Em suma, o gabinete de um representante do povo torna-se uma mercadoria, e
cara, o que garante que ela é comprada só pelos que podem
pagá-la. Alternativamente, aqueles que não podem se dar ao luxo
de comprar tais cargos, fazem-no na base do dinheiro fornecido por alguns
estabelecimentos corporativos e então utilizam o seu gabinete a fim de
permitir que os seus doadores possam "recuperar" o dinheiro que
eles
haviam investido.
CAMBRIDGE ANALYTICA
As coisas, entretanto, foram ainda mais longe como sugere o episódio
recente da
Cambridge Analytica.
Aquela firma foi contratada ostensivamente para gerar dados para o seu cliente
disputar eleições; mas desde que ignoremos a insensatez acerca de
como "dados" assim gerados podem ser úteis para combates
eleitorais, está claro que o papel de tais firmas é
essencialmente executar certos "truques sujos" que funcionariam a
favor do seu cliente, em troca de uma soma adequada de dinheiro. Isto
também não é outra coisa senão
mercantilização da política.

Partes do exercício:
1/ Reescreva de forma mais breve o parágrafo do trecho acima que começa com "Aquela firma foi contratada", mantendo seus fatos principais.
2/ Reescreva as linhas dos registros começando na que contém "Image resolution: width=800" e terminando na que contém "Expand the Fence_Gate_1". Troque "color scale value" por "legend value", deixe todo o resto igual e apresente só essas linhas.

[Trecho de um conjunto de dados]
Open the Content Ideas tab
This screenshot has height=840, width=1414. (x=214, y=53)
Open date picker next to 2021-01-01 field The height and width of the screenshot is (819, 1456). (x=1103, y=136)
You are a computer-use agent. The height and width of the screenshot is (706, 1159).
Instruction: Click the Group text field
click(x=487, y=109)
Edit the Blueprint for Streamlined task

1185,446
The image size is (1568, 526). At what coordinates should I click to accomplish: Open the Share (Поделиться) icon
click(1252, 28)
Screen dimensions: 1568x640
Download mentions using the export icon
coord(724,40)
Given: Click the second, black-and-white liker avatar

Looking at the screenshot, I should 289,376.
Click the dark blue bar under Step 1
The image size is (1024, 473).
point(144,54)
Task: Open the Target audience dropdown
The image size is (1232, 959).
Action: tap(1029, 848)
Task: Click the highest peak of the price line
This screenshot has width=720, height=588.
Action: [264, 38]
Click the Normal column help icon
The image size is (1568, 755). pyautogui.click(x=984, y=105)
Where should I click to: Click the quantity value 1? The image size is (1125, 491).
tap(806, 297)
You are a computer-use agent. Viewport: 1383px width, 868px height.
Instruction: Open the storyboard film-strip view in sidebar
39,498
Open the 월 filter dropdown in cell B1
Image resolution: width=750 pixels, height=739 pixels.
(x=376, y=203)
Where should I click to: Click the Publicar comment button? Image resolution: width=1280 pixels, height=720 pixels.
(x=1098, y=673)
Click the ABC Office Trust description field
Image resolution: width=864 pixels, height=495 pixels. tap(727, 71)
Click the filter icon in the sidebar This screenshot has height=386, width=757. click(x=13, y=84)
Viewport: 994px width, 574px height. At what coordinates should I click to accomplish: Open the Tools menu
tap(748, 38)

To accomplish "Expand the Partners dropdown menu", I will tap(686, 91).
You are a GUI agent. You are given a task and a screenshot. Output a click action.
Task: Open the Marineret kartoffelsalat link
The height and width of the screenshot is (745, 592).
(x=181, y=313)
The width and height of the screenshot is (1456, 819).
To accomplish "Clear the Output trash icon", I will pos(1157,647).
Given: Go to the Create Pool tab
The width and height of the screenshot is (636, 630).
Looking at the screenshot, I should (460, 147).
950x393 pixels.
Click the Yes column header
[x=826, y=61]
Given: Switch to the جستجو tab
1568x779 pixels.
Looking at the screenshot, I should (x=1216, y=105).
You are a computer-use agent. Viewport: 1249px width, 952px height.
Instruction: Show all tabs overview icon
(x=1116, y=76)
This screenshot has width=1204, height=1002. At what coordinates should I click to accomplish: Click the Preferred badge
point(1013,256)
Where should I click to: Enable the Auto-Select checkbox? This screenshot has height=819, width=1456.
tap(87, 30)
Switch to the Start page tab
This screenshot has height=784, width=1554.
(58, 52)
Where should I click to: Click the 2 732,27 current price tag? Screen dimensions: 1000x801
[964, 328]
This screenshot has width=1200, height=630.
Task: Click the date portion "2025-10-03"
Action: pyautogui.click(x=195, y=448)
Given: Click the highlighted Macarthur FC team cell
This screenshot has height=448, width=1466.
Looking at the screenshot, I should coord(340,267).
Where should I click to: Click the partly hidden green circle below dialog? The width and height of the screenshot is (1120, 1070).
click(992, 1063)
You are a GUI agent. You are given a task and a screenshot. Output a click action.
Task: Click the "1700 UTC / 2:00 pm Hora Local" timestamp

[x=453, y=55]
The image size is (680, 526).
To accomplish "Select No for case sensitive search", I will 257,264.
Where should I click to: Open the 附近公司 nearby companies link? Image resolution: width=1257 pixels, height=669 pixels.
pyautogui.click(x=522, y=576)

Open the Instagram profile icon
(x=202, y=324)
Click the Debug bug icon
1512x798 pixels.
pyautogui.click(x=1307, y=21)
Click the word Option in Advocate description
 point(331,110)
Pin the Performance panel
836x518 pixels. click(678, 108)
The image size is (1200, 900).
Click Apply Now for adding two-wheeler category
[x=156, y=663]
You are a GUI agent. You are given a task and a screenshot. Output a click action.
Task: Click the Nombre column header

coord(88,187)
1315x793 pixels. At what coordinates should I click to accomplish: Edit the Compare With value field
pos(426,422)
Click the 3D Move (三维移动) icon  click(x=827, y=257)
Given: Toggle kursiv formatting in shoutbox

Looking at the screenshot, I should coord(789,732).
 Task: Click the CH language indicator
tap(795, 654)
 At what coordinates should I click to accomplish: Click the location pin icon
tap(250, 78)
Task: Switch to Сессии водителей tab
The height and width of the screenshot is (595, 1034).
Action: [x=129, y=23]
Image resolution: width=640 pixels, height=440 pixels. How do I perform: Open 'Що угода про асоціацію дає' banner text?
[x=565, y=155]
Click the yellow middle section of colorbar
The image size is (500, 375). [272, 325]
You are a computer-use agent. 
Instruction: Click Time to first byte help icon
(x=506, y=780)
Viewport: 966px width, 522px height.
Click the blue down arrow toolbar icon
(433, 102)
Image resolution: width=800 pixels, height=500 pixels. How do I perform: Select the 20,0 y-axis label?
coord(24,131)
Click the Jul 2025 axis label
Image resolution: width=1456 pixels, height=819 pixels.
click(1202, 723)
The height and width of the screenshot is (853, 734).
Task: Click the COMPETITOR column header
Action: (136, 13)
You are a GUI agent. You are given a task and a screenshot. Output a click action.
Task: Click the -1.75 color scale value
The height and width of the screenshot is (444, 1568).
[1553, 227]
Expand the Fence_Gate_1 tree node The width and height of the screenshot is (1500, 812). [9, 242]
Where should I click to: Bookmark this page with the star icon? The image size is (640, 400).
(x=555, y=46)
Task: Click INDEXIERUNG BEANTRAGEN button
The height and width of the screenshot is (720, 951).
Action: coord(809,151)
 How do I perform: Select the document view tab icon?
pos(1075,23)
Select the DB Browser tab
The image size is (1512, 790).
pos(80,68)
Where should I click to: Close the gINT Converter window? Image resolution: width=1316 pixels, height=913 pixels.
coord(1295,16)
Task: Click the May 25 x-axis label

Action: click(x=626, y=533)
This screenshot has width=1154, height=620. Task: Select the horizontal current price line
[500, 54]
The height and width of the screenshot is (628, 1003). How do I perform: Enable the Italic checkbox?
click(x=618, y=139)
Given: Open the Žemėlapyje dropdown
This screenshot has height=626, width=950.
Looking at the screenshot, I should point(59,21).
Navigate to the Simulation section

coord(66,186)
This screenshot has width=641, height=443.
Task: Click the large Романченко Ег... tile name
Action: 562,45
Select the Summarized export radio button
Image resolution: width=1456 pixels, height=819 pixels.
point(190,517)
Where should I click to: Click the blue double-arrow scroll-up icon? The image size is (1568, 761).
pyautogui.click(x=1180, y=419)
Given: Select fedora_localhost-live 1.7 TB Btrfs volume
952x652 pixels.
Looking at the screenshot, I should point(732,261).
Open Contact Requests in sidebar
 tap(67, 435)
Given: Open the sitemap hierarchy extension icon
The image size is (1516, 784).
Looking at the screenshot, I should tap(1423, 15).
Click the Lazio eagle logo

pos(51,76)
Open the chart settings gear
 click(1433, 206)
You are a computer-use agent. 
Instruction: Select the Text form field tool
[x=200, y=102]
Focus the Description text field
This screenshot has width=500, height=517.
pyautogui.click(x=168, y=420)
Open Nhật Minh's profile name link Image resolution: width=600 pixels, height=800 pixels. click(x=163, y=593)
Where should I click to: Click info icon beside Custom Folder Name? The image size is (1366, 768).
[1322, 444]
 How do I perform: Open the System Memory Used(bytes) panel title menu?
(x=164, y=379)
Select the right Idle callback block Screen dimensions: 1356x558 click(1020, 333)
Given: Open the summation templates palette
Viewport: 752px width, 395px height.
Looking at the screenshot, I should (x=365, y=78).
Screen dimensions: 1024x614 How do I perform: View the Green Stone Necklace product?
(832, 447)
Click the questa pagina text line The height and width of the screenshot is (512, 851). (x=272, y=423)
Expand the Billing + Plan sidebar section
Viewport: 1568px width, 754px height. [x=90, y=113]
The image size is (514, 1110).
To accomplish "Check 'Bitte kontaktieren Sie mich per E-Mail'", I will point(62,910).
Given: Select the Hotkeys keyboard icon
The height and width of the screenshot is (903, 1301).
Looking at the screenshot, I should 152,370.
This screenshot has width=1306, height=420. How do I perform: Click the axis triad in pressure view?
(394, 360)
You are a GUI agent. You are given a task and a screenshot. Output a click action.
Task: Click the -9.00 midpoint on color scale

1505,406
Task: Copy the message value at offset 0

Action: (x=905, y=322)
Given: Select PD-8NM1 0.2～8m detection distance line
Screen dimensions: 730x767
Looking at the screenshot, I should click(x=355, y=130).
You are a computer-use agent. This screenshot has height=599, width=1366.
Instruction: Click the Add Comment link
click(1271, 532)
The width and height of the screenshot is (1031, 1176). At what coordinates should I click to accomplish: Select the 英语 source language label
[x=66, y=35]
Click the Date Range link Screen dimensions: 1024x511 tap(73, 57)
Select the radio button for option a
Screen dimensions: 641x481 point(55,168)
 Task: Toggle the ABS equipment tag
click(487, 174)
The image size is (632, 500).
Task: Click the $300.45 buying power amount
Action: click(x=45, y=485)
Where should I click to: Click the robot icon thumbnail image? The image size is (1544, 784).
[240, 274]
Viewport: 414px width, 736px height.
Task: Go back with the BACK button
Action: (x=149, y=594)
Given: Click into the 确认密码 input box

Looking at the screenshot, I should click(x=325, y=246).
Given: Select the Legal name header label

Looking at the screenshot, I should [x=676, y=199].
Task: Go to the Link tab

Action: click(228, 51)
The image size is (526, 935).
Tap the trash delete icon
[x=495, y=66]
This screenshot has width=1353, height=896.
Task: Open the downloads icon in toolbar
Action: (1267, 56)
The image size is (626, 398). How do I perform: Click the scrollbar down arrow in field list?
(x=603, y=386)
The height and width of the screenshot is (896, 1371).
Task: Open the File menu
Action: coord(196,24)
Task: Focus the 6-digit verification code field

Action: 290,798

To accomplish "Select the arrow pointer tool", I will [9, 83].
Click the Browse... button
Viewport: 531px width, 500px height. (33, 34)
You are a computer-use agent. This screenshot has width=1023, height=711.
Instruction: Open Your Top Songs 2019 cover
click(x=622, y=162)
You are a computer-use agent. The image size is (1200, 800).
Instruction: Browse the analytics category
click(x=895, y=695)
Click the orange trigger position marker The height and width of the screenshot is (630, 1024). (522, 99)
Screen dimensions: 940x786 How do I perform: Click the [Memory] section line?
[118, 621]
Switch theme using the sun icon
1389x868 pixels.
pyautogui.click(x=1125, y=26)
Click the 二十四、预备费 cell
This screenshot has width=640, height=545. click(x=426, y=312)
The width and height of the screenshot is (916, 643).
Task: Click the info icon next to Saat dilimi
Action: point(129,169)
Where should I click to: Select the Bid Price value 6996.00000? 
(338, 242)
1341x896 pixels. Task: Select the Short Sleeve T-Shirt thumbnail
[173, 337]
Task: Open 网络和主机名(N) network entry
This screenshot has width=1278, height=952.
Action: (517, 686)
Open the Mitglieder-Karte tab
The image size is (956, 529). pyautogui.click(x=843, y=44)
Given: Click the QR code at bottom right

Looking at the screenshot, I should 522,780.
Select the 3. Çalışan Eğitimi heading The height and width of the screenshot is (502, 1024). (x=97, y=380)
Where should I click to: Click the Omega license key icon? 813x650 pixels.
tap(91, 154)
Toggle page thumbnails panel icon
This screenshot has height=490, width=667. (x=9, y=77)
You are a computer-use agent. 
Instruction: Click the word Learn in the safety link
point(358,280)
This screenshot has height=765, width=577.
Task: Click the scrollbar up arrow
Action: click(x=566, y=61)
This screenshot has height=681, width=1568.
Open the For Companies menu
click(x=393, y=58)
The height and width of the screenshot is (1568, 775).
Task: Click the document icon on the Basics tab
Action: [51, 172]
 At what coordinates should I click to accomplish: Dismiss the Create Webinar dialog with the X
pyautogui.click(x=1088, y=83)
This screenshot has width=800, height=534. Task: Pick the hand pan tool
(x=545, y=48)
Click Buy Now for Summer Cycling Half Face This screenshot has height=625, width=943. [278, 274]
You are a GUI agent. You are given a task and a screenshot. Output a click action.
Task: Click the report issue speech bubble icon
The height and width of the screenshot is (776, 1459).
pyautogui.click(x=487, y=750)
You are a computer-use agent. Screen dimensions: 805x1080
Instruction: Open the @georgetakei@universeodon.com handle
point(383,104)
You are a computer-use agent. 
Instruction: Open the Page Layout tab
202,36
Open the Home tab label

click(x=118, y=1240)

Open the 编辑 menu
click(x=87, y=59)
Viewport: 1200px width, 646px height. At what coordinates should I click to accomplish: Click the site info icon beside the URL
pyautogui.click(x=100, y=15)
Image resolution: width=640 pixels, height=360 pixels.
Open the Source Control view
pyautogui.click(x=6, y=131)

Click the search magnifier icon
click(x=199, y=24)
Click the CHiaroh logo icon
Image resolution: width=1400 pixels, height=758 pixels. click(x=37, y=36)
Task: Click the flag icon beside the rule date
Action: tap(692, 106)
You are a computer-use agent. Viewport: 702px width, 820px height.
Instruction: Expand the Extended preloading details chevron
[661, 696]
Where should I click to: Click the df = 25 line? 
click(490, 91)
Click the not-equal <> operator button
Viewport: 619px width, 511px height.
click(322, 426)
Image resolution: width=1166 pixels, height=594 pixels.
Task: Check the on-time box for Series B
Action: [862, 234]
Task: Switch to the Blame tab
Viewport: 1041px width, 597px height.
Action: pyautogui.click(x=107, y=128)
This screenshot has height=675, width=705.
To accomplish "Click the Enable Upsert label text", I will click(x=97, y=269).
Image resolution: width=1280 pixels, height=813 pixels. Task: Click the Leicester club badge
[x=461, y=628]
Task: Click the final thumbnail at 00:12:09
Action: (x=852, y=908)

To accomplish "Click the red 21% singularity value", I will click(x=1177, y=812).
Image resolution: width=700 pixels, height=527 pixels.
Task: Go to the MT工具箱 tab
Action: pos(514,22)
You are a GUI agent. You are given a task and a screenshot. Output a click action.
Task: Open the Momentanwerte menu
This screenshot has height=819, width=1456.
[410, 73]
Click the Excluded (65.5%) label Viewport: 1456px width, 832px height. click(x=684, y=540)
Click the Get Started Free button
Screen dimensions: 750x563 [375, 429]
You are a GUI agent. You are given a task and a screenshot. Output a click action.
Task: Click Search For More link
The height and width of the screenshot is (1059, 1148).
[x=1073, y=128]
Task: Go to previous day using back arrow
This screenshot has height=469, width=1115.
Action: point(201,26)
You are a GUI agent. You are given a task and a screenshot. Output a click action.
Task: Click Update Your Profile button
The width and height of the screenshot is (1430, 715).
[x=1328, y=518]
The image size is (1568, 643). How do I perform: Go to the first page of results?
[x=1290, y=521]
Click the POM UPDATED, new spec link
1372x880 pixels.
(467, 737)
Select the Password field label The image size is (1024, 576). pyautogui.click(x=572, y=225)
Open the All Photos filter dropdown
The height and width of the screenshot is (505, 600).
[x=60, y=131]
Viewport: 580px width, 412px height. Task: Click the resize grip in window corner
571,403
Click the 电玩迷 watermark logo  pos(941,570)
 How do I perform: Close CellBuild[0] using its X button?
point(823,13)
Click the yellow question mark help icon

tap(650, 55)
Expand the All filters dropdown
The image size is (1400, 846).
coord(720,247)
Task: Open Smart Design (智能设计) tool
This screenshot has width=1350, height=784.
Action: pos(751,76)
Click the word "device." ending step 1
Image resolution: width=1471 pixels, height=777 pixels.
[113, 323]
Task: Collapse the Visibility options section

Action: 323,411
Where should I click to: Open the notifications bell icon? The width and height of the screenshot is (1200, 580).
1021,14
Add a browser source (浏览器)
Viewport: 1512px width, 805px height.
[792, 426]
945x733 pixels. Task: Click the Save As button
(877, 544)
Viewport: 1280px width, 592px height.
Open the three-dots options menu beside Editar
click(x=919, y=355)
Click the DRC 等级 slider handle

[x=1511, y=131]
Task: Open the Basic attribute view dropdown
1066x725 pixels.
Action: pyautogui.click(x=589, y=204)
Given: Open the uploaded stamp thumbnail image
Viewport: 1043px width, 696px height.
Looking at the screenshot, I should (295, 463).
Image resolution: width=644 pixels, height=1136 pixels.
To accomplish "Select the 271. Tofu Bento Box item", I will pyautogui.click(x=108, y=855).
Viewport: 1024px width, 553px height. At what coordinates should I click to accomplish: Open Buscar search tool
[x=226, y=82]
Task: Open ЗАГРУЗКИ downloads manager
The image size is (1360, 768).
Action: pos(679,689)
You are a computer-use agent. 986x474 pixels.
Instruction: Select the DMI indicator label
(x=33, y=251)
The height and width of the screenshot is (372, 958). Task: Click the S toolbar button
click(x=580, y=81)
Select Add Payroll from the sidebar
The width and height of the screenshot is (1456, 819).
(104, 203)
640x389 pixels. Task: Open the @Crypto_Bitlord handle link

Respostas às tarefas:
1/ A Cambridge Analytica foi contratada, em tese, para gerar dados que ajudassem seu cliente a disputar eleições. Deixando de lado a insensatez sobre a utilidade desses dados nas eleições, fica claro que o papel de firmas assim é executar "truques sujos" a favor do cliente em troca de uma soma adequada de dinheiro. Isso também é mercantilização da política.

2/
Image resolution: width=800 pixels, height=500 pixels. How do I perform: Select the 20,0 y-axis label?
coord(24,131)
Click the Jul 2025 axis label
Image resolution: width=1456 pixels, height=819 pixels.
click(1202, 723)
The height and width of the screenshot is (853, 734).
Task: Click the COMPETITOR column header
Action: (136, 13)
You are a GUI agent. You are given a task and a screenshot. Output a click action.
Task: Click the -1.75 legend value
The height and width of the screenshot is (444, 1568).
[1553, 227]
Expand the Fence_Gate_1 tree node The width and height of the screenshot is (1500, 812). [9, 242]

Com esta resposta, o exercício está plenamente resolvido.